Model Driven Development

Openbravo ERP follows a Model Driven Development (MDD) approach. This means that Openbravo uses a technology agnostic model to define application components, such as windows and processes. Based on this application model, java code and other software artifacts are generated.

Openbravo model information -so called metadata- is stored in the Openbravo Application Dictionary. The process to generate the code from metadata is called Wizard for Application Development (WAD).

Model Driven Development aims to increase productivity and re-use through separation of concerns and abstraction. The model is an abstract definition of system components which contains enough information to drive the generation of one (or more) implementations of the system in a concrete technology.

This separation of concerns -abstract functional description in the model and implementatation of model components in a concrete technology- hides technology complexities to ERP domain experts in their process to define and implement new ERP functionality and simplifies the evolution of the implementation technology

In some cases it is needed to code a solution externally from the model. This is fully supported by Openbravo. Developers can freely develop their own solutions on top of the Openbravo ERP technology stack.


Modularity is a new capability introduced in the Openbravo ERP 2.50 release which allows to define and package additional functionality and configurations as extension modules, independently from the core product.

Modularity changes the way in which Openbravo ERP can be adapted to user needs. Instead of customizing the code to match user requirements, it is possible to externally -from an independent module- extend Openbravo ERP functionality and to configure it.

This new approach has several advantages. Most important:

  • Enables pure distributed development: new functionalities can be developed through modules in a pure distributed manner. The team developing the module can work isolated from other teams -they only need a stable API from the other modules they use- and the life cycle of this module -including releases- is independent from other modules.
  • Highly improves maintenance of code: developing through modules means packaging independently. With a proper definition of module dependencies and keeping API's stable the process of updating an instance is straightforward and can be performed in one user click
  • Encourages sharing and re-use of new functionalities: developing through modules make it quite simple to share this new functionality with other people. If developers want to share their modules all they need is to package and publish them in Openbravo Forge (Central Repository). After that these modules will be publicly available and other users can search for them and install them through a simple process.

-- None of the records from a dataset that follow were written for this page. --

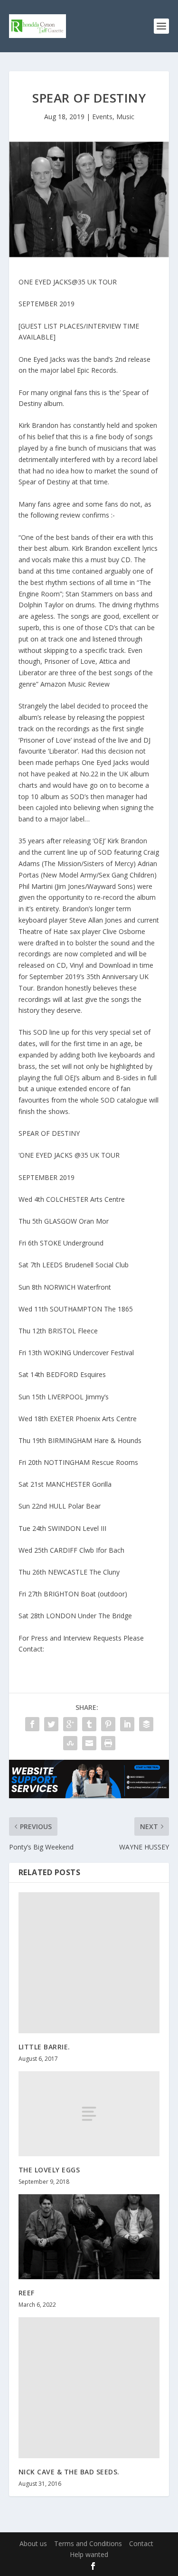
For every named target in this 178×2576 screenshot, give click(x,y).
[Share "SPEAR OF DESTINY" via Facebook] (32, 1724)
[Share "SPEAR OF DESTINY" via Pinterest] (108, 1724)
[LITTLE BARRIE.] (89, 1963)
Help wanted (89, 2554)
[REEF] (89, 2236)
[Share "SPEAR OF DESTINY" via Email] (89, 1743)
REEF (27, 2292)
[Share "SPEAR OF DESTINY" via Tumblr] (89, 1724)
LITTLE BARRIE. (44, 2046)
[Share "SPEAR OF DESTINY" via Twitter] (51, 1724)
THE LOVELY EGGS (49, 2169)
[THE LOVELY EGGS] (89, 2113)
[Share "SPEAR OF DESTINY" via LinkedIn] (127, 1724)
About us (33, 2543)
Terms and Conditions (88, 2543)
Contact (141, 2543)
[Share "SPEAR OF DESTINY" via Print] (108, 1743)
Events (102, 116)
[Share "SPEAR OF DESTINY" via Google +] (70, 1724)
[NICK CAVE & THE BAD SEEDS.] (89, 2388)
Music (125, 116)
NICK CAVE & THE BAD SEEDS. (69, 2471)
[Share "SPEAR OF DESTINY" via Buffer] (146, 1724)
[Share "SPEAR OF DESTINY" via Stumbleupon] (70, 1743)
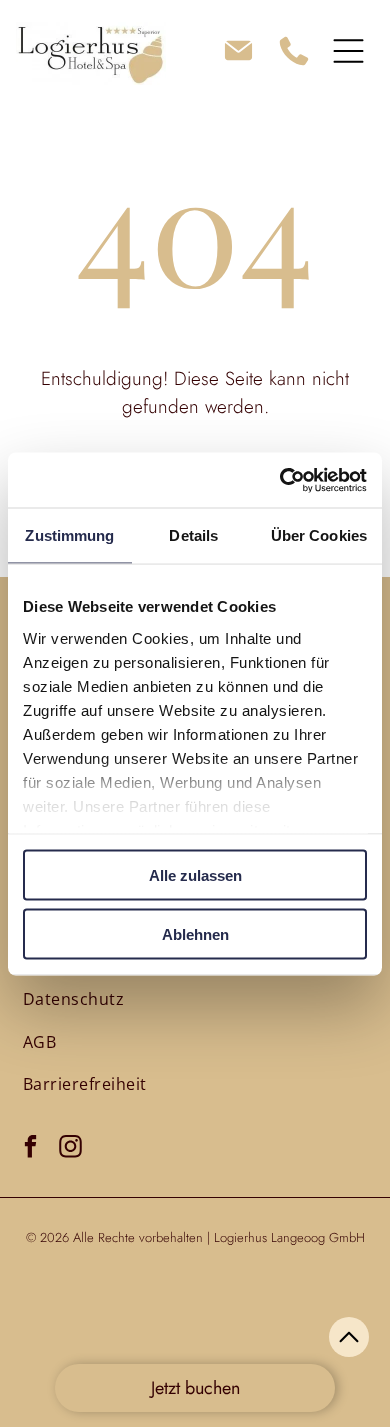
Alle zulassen (195, 875)
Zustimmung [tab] (69, 535)
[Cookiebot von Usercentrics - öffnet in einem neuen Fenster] (280, 480)
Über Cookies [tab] (319, 535)
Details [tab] (193, 535)
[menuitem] (73, 999)
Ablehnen (195, 933)
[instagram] (70, 1149)
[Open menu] (348, 51)
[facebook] (30, 1149)
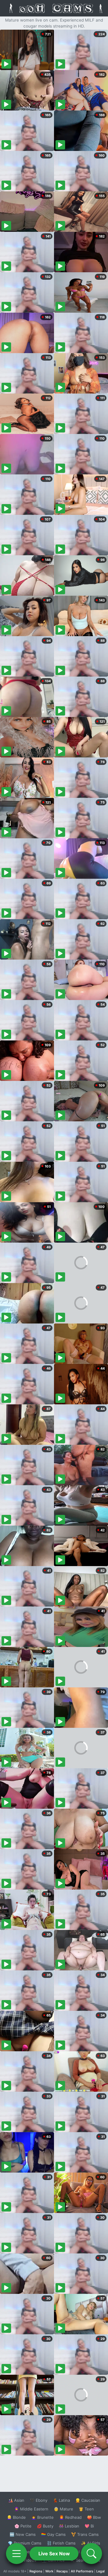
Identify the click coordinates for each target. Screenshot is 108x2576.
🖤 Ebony (38, 2500)
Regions (35, 2571)
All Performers (82, 2571)
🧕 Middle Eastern (31, 2509)
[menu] (16, 2553)
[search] (91, 2553)
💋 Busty (45, 2526)
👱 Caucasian (87, 2500)
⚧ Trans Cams (85, 2534)
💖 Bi (89, 2526)
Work (49, 2571)
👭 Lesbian (69, 2526)
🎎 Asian (16, 2500)
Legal (100, 2571)
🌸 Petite (23, 2526)
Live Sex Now (54, 2554)
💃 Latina (61, 2500)
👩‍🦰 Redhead (70, 2517)
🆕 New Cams (23, 2534)
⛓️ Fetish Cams (61, 2543)
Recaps (62, 2571)
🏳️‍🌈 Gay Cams (53, 2534)
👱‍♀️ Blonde (16, 2517)
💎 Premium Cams (24, 2543)
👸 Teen (86, 2509)
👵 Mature (63, 2509)
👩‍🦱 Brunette (42, 2517)
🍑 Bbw (94, 2517)
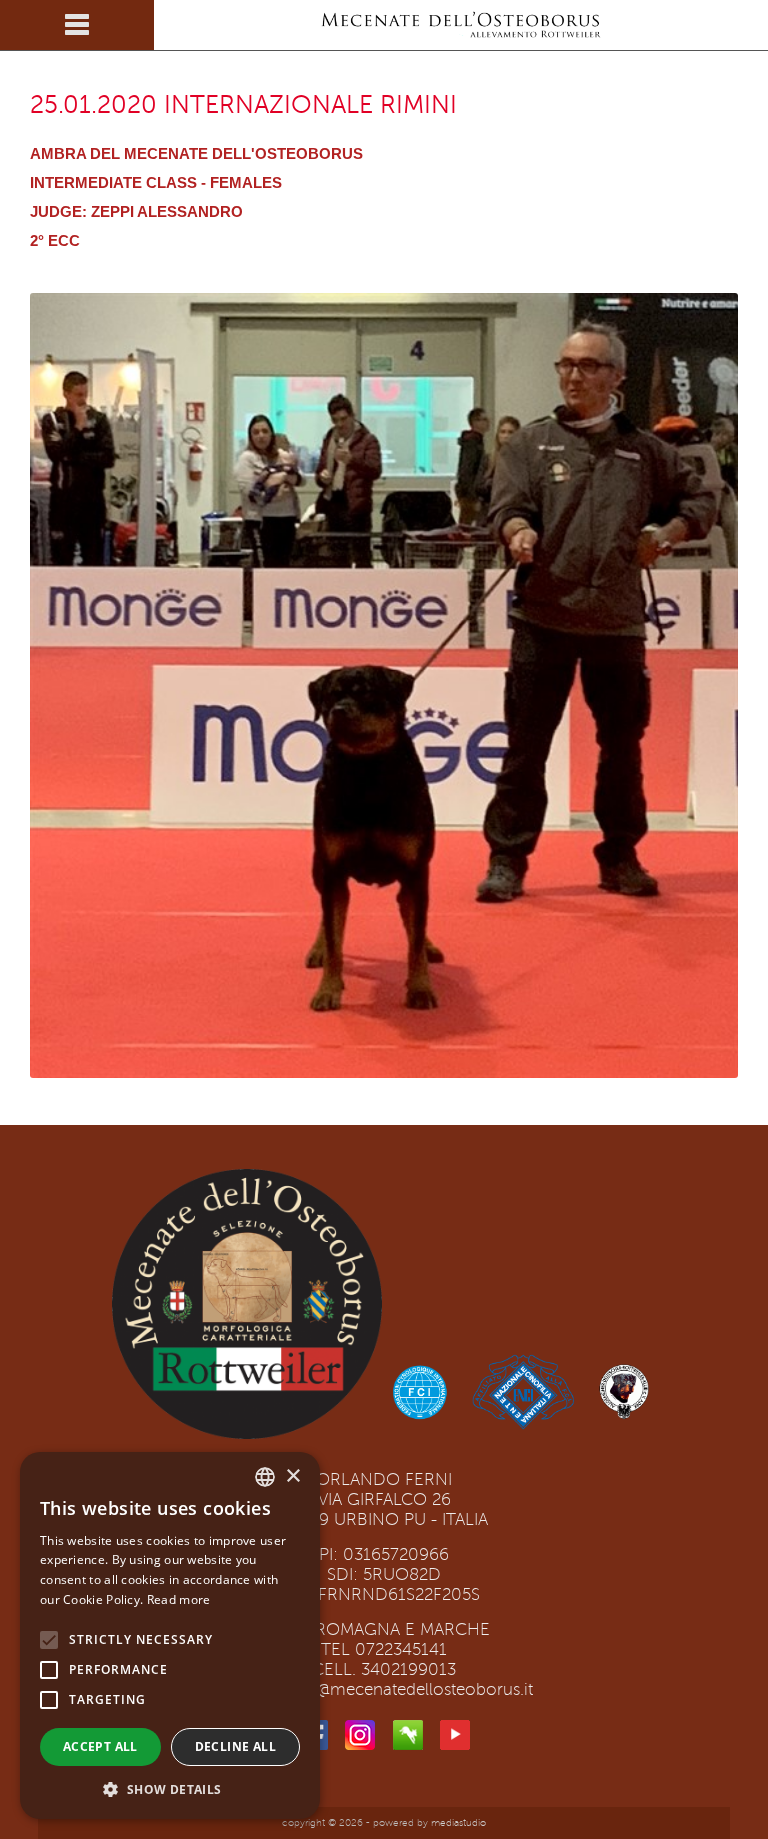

Pure web application - Rich client

Openbravo ERP is, by its very nature, a pure web application. Ubiquity of web browsers provides an universal point of access. Openbravo understands the network as a platform, delivering and allowing users to use applications entirely through a browser.

The requirements are minimum: a web browser is available on virtually all computer systems. Moreover, being web-based means the product can be delivered over the Internet, allowing to update the application without distributing and installing software on potentially hundreds of client computers.

Traditionally web applications had big limitations in regards of user interface. This has changed with the introduction of new web technologies such as AJAX. With AJAX and similar frameworks it is possible to develop a rich, interactive and user-friendly interface

Java - Lightweight J2EE

Openbravo uses Java as its backend programming language. There are many reasons for choosing Java as the server-side language:

  • Open Source nature
  • Wide support for enterprise-level development
  • Mature architecture for web applications

Openbravo follows Java 2 Enterprise Edition architecture (J2EE) without making use of the EJB container. Instead of that Openbravo uses lightweight infrastructure to implement access to data and business logic. In Openbravo 2.50 Openbravo has delivered a new Data Access Layer (DAL) based on Hibernate that provides a powerful but still lightweight persisting mechanism.

Support for multiple databases

Openbravo is committed to avoid vendor locking in any technology it uses including database. In Openbravo 2.50 Openbravo runs on PostgreSQL (8.3) and Oracle SE (10g-11g).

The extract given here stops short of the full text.